I was recently tasked with writing liturgy for an upcoming denominational gathering. One of the themes I had to work with was "rejoice." The Scripture passage for the day was Philippians 4:4: "Rejoice in the Lord always; again I will say, Rejoice."

Given that the denominational gathering may possibly end in a schism, it was hard to bring words to "rejoice." Add a season of personal depression to the mix, and the words simply refused to form.

For weeks.

Finally, as the submission deadline approached, I turned to a writing and prayer method that had proved cathartic in the past: I wrote about how and why I was stuck.
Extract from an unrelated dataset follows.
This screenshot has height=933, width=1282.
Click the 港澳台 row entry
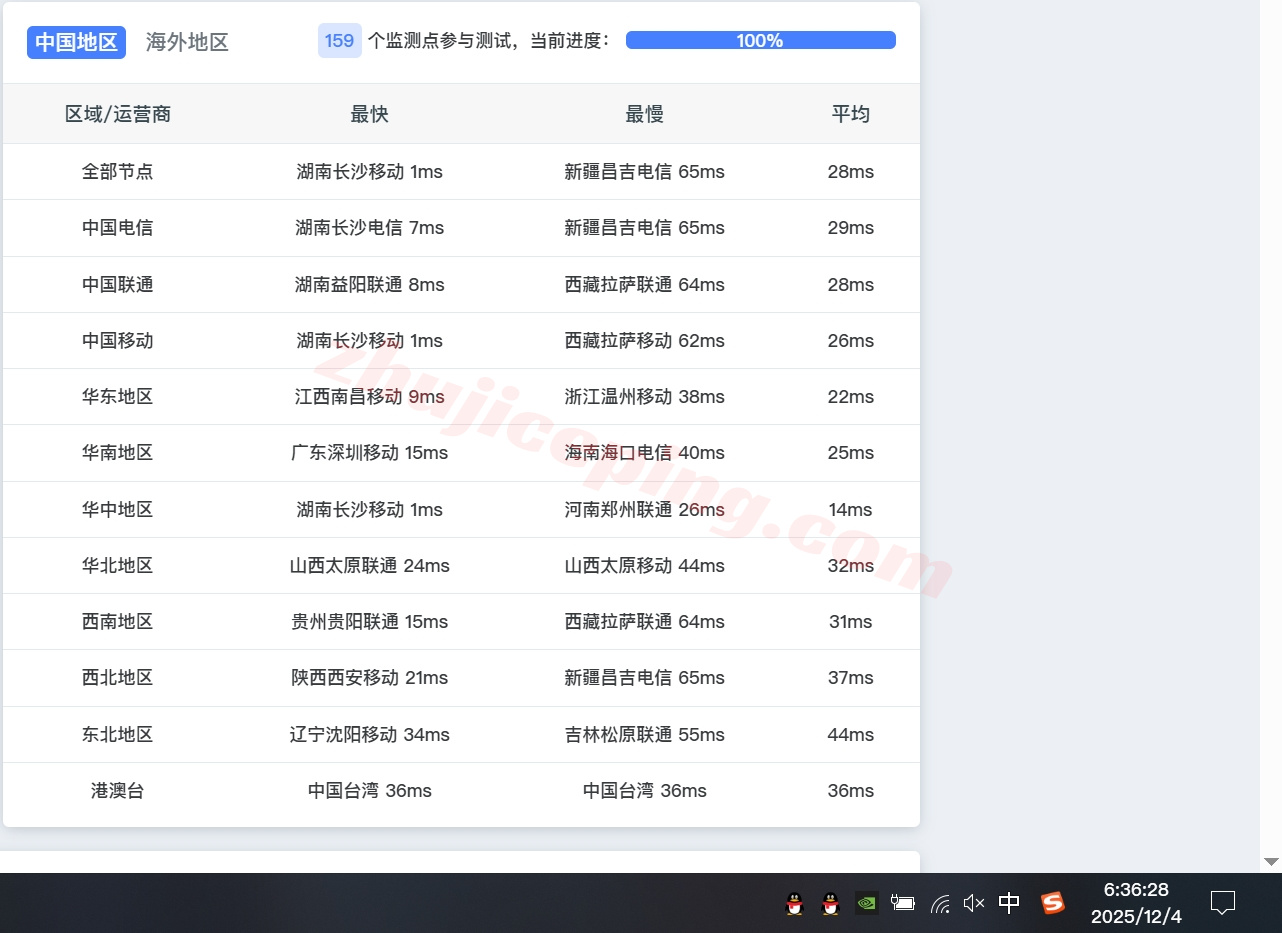point(117,790)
It ended up something like this:


who are the greatest love and wisdom I can imagine

I confess I refuse to rejoice.

I refuse to rejoice in the brokenness in our lives

in the poisoning of the planet

and in the violence in our world.

I refuse to rejoice in the inequality between peoples

in the harm brought by poverty and racism,

in the diseases that ravage bodies.

I refuse to rejoice.

Only by naming what was wrong could I begin to see what was right. I started to notice and name places where I experienced God at work.
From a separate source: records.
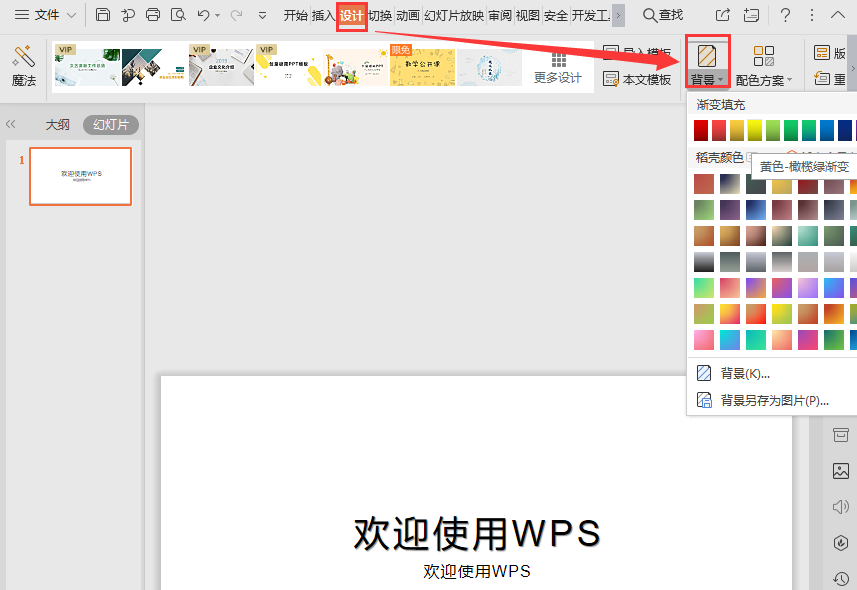The width and height of the screenshot is (857, 590).
Task: Choose 背景(K)... from the dropdown menu
Action: point(745,373)
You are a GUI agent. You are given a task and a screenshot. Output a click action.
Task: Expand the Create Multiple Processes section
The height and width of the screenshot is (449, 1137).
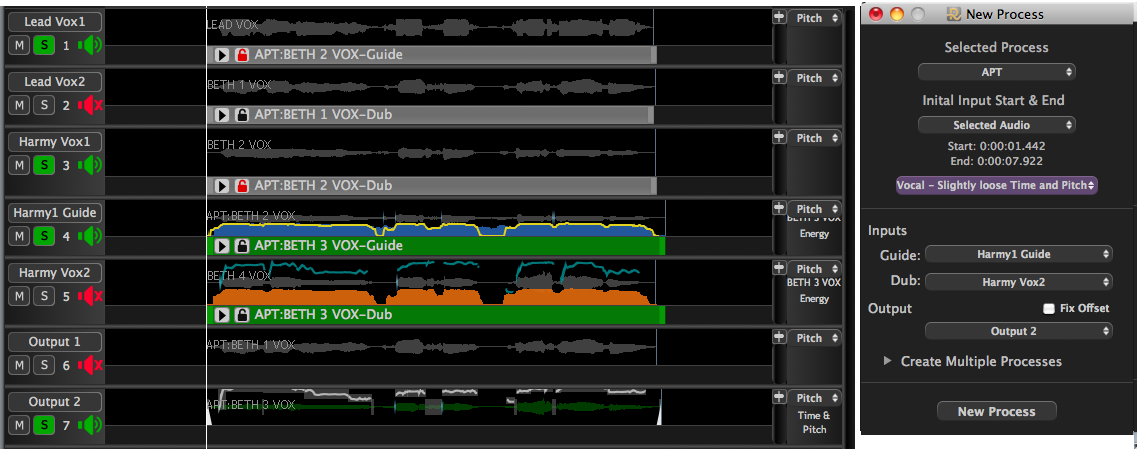tap(887, 361)
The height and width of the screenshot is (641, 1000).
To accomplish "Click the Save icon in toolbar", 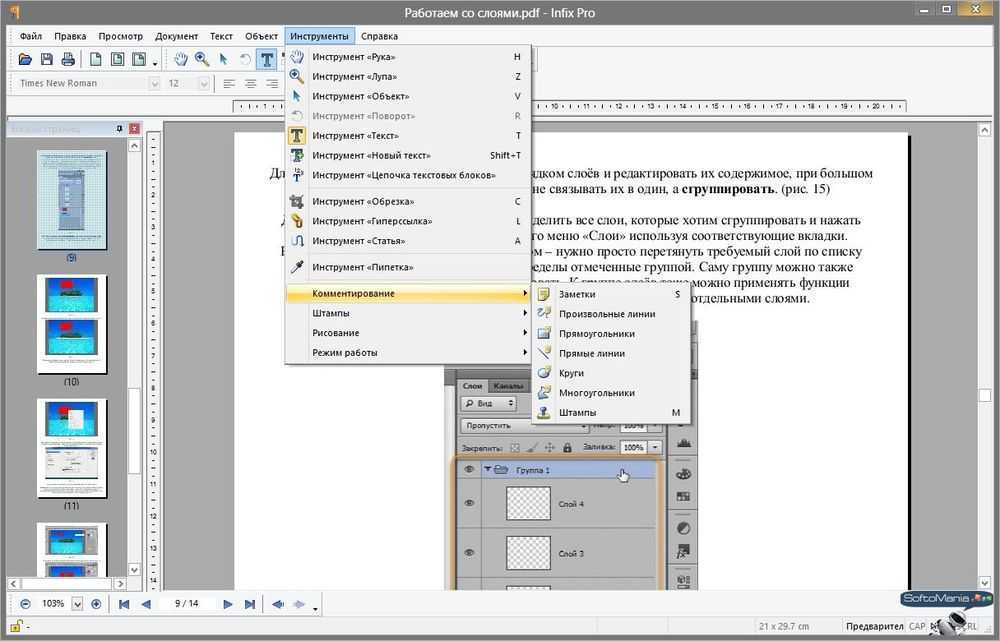I will (x=47, y=60).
When I shared a good conversation with a friend, I named it as a "holy encounter." I acknowledged small victories for justice, like the Rochester Community Warming Center and media and community support for families facing disasters. I listened for stories of healed bodies and relationships.
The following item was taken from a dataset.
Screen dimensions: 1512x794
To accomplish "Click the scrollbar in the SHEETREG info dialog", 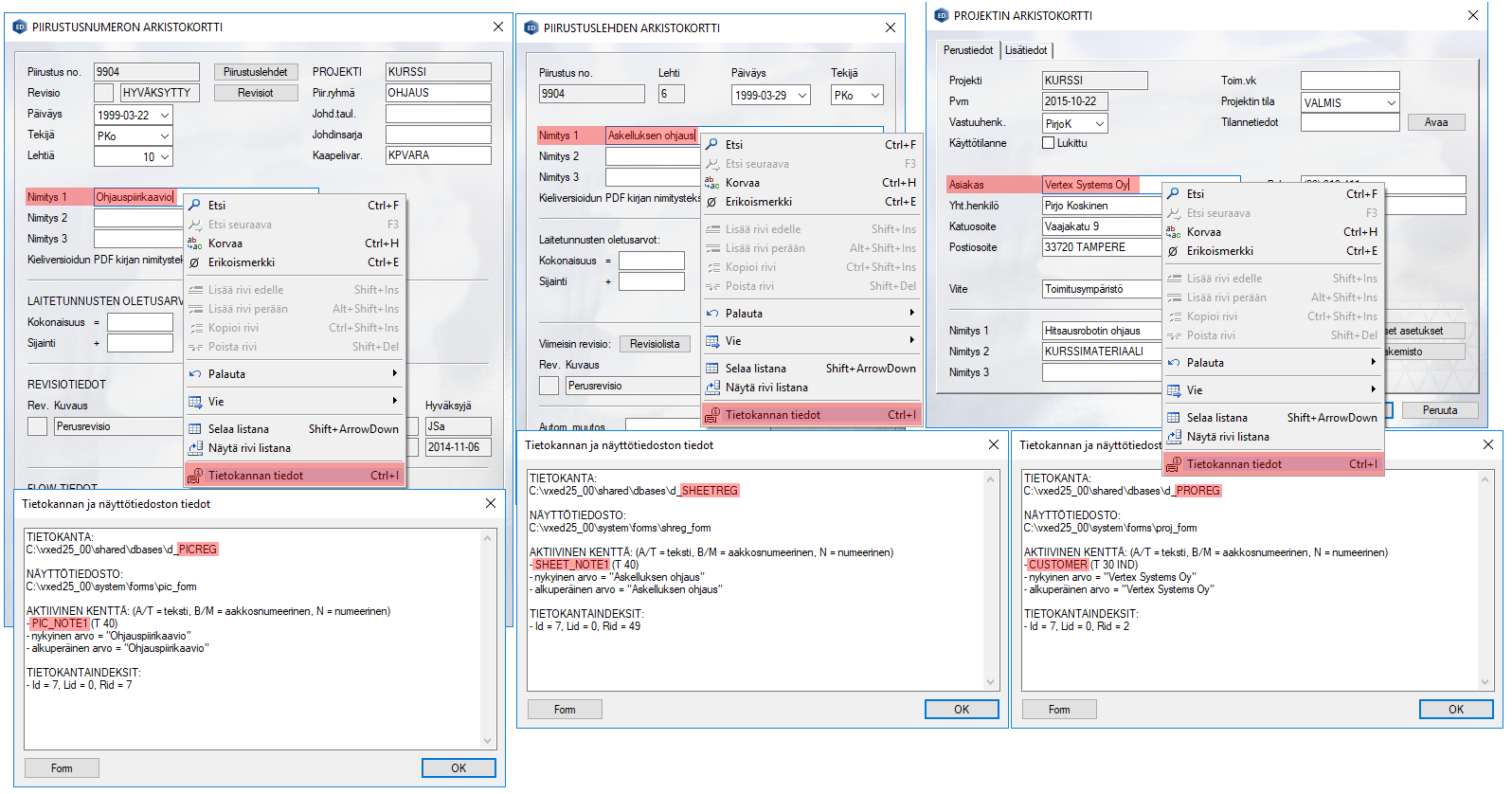I will pos(991,580).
This is what grace looks like to me right now: a space to hold frustration and confusion while still honoring that good things keep happening.

While the Rev. Dr. Martin Luther King Jr. popularized the idea of "The arc of the moral universe is long, but it bends toward justice," I prefer an older version by Unitarian Pastor Theodore Parker.

He wrote: "I do not pretend to understand the moral universe. The arc is a long one. My eye reaches but little ways. I cannot calculate the curve and complete the figure by experience of sight. I can divine it by conscience. And from what I see, I am sure it bends toward justice."

Parker’s version has more uncertainty, holds space for despair, but ultimately ends in hope.

This season I am discovering even when I refuse to rejoice, I will not let go of hope.